Stored data entries
---

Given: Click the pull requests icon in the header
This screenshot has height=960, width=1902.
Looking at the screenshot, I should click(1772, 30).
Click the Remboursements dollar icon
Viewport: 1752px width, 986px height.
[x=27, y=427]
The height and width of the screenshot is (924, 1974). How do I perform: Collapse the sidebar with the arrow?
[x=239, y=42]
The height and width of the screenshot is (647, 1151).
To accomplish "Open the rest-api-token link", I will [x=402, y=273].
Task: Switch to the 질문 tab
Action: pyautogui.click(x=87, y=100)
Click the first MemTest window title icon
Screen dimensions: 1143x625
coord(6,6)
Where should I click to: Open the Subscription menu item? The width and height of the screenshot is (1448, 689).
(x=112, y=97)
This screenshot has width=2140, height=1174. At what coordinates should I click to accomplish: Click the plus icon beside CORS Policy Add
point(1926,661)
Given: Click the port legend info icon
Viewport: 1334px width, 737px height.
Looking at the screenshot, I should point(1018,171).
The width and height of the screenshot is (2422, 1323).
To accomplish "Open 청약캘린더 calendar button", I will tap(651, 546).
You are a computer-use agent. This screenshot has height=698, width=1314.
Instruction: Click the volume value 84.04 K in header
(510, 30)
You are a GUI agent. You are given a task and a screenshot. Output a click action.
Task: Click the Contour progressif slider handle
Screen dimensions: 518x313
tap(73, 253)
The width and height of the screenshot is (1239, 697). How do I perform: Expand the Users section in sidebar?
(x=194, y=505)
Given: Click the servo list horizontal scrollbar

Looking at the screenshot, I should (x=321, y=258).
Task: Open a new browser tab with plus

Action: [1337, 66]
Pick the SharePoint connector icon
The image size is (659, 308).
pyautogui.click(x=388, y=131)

---

Work task »
Look through the entries above and list every line containing "agent".

Solution for this problem »
You are a computer-use agent. This screenshot has height=698, width=1314.
You are a GUI agent. You are given a task and a screenshot. Output a click action.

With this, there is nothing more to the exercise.